_EXCERPTED TEXT_.

In stark contrast to the Bandung Declaration of 1955, which envisioned human rights as central to the sort of world order being sought, the Sanya Declaration of 2011 resulting from the BRICS summit makes scant mention of human rights in relation to development.
World leaders gathered at the Millennium Summit in September 2000, and agreed eight time-bound and qualified targets for addressing extreme poverty, known as Millennium Development Goals (MDGs). In September 2015, the international community met at the United Nations Sustainable Development Summit to negotiate a post-2015 Global Development Agenda (GDA) to succeed the MDGs and provide a framework for the future of global development. The Summit agreed to the 2030 Agenda for Sustainable Development, which includes 17 sustainable development goals and 169 targets (UNGA A/Res/70/1 October 21, 2015). Follow-up is being undertaken by the High-Level Political Forum on Sustainable Development.
Paupp (cited in Sharp, 2015, p. 25) considers that the relative decline of the United States may make possible an attempt to enshrine the human right to development as more than mere “soft law.”
The Common Heritage of Mankind (CHM) Principle
The Third World developed the principle of the common heritage of mankind (CHM) and successfully had it incorporated into several treaties. Although the exact content of the principle was never settled, it evolved so as to incorporate the ideas that neither the CHM area nor its resources can be owned or subject to appropriation of any kind; that the CHM must be managed in common by all humans; that there must be an active sharing of benefits derived from exploration and exploitation of the CHM; and that the CHM area must be used solely for peaceful purposes (Carlsson, 1997, p. 28). The principle gained greatest acceptance in space law, and it was incorporated into the 1967 Outer Space Treaty, Article 1 of which states that the exploration and use of outer space shall be the common province of all humanity. Further, Article 4 of the Moon Treaty provides that the exploration and use of the moon “shall be the province of all mankind and shall be carried out for the benefit and in the interests of all countries, irrespective of their degree of economic or scientific development.” The trouble was that only a few states ever ratified the Moon Treaty.
From the early 1980s until 1994, a campaign ran in the General Assembly arguing that Antarctica was the “common heritage of mankind.” This was particularly significant because of the potential mineral resources of the continent. The campaign was unsuccessful, and after the Antarctic Treaty System adopted a moratorium on mining in Antarctica in the Environmental Protocol to the Antarctic Treaty, the campaign ended. The 1982 United Nations Convention on the Law of the Sea applied the CHM principle to the seabed outside national jurisdiction, but the United States and other developed countries rejected the relevant provisions of the treaty. In 1994, an agreement was signed that effectively amended the Law of the Sea Convention to remove the application to the seabed of the CHM principle.
Do Structural Impediments Remain?

_TASKS TO CARRY OUT_.
• 1. From the passage on development and the common heritage of mankind, set down word for word the part that opens with the words containing "From the early" and closes with "the CHM principle.".
• 2. According to the passage on development and the common heritage of mankind, why was the General Assembly campaign that called Antarctica the "common heritage of mankind" particularly significant?

_SUPPLIED DATA_.
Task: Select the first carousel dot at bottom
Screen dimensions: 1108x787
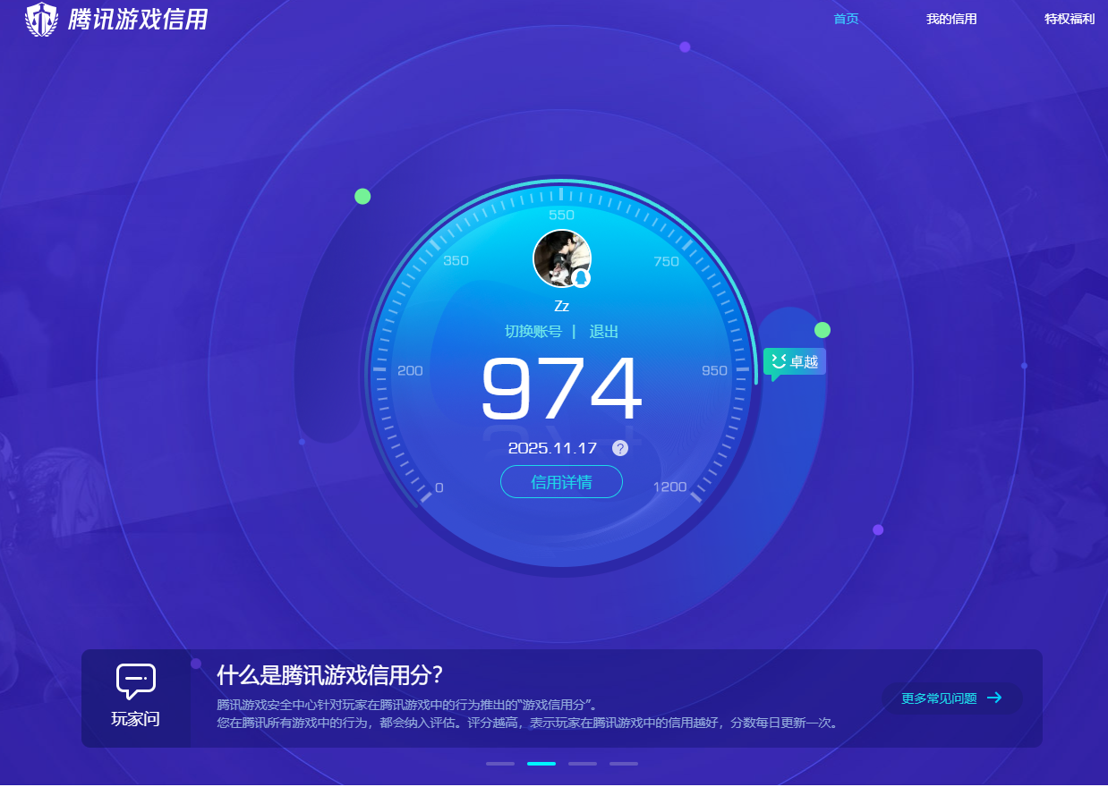Action: 499,764
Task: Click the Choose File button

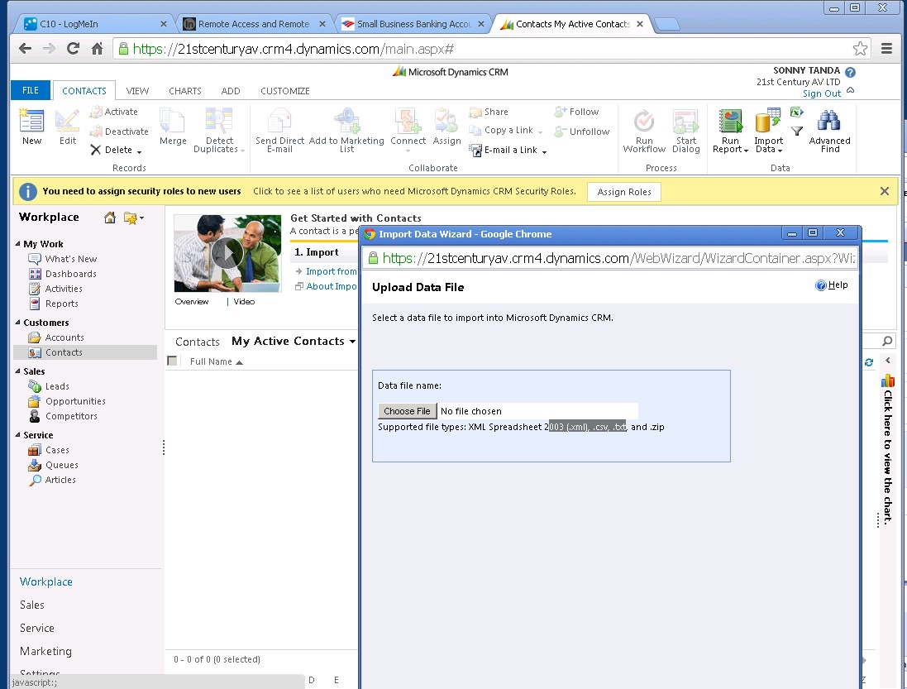Action: [x=407, y=411]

_THE RESPONSES_.
• 1.
From the early 1980s until 1994, a campaign ran in the General Assembly arguing that Antarctica was the “common heritage of mankind.” This was particularly significant because of the potential mineral resources of the continent. The campaign was unsuccessful, and after the Antarctic Treaty System adopted a moratorium on mining in Antarctica in the Environmental Protocol to the Antarctic Treaty, the campaign ended. The 1982 United Nations Convention on the Law of the Sea applied the CHM principle to the seabed outside national jurisdiction, but the United States and other developed countries rejected the relevant provisions of the treaty. In 1994, an agreement was signed that effectively amended the Law of the Sea Convention to remove the application to the seabed of the CHM principle.

• 2. It was particularly significant because of the potential mineral resources of the continent.